▶ **How to complete this task**: Continue the text on botanical supplements from where it stops.

▶ **Document passage**:
Why you should think carefully before buying botanical supplements
There are many things which about the wellness industry and how it exploits us which make very angry, but nutritional supplements are one of the most enraging, especially botanical blends and so-called nutraceuticals like adaptogenic mushroom coffee.
Many of us hold onto a pervasive but entirely incorrect belief that living somewhere like the UK, USA or Europe means that the foods we eat – and indeed the products we buy to clean or decorate our homes – are tested for both safety and effectiveness before we get our hands on them. But that is not always true.
Just under 20 million British adults take nutritional supplements, according to Kantar (supplement use leapt up during the pandemic), despite new evidence from a study of 400,000 adults suggesting daily multivitamins don’t increase longevity. For most vitamin and mineral supplements, there is reasonable evidence that they’re worth taking – like iron for anaemia or B12 if you’re vegan – but things get much murkier when you start to look at botanical supplement ingredients like lions mane mushrooms, chaga, cordyceps, ginseng, gingko biloba or ashwaghanda.

▶ **Data shown**:
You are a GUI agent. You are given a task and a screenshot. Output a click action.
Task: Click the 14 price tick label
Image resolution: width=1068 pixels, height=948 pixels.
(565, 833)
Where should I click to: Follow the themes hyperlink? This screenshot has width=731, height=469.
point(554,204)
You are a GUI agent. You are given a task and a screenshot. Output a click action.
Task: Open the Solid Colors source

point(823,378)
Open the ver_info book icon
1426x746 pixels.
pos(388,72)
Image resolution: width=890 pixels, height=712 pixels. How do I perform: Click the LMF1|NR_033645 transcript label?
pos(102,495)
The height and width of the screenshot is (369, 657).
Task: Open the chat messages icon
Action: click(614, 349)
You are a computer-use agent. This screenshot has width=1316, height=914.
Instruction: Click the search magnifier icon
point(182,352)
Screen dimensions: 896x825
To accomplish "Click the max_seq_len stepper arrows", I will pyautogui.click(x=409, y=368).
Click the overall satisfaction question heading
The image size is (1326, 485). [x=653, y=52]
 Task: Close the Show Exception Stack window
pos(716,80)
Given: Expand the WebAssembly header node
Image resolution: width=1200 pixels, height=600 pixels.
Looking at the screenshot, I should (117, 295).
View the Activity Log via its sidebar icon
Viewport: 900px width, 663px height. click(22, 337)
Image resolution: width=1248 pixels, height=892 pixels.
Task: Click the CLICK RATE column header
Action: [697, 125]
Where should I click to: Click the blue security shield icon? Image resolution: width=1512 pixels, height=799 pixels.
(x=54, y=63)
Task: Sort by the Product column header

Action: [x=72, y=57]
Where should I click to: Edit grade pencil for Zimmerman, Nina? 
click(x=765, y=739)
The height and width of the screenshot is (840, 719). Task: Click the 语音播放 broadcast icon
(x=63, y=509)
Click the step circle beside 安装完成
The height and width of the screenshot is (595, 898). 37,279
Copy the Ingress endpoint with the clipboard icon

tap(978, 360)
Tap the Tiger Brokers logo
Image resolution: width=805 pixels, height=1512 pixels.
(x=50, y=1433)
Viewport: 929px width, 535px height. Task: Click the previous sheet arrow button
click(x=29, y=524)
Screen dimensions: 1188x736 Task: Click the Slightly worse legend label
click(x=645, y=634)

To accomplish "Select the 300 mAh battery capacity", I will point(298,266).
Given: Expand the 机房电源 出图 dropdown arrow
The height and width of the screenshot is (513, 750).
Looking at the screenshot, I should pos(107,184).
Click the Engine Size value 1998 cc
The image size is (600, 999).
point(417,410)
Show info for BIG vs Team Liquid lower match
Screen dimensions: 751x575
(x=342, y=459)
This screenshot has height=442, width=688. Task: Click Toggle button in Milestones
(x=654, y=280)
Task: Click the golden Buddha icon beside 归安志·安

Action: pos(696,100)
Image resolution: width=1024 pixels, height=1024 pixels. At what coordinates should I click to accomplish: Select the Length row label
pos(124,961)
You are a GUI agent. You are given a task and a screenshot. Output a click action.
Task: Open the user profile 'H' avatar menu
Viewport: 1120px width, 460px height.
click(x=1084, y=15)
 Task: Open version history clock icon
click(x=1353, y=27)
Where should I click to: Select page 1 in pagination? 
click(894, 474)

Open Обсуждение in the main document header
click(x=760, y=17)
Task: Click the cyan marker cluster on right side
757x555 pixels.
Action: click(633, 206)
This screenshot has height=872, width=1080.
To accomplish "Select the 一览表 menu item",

▶ **Response below**:
Until quite recently, I too assumed that pretty much everything I use, eat or consume – anything from food additives, room fragrances and washing up liquid to toothpaste, nail varnish and vitamins – had at some point been tested to see if it might hurt me, and that in the case of things like supplements, that there would be occasional random testing to check that they contain what the packaging says they contain, and nothing else. When I investigated ‘hormone-balancing’ and menopause supplements for the Observer, I discovered was entirely wrong on all counts.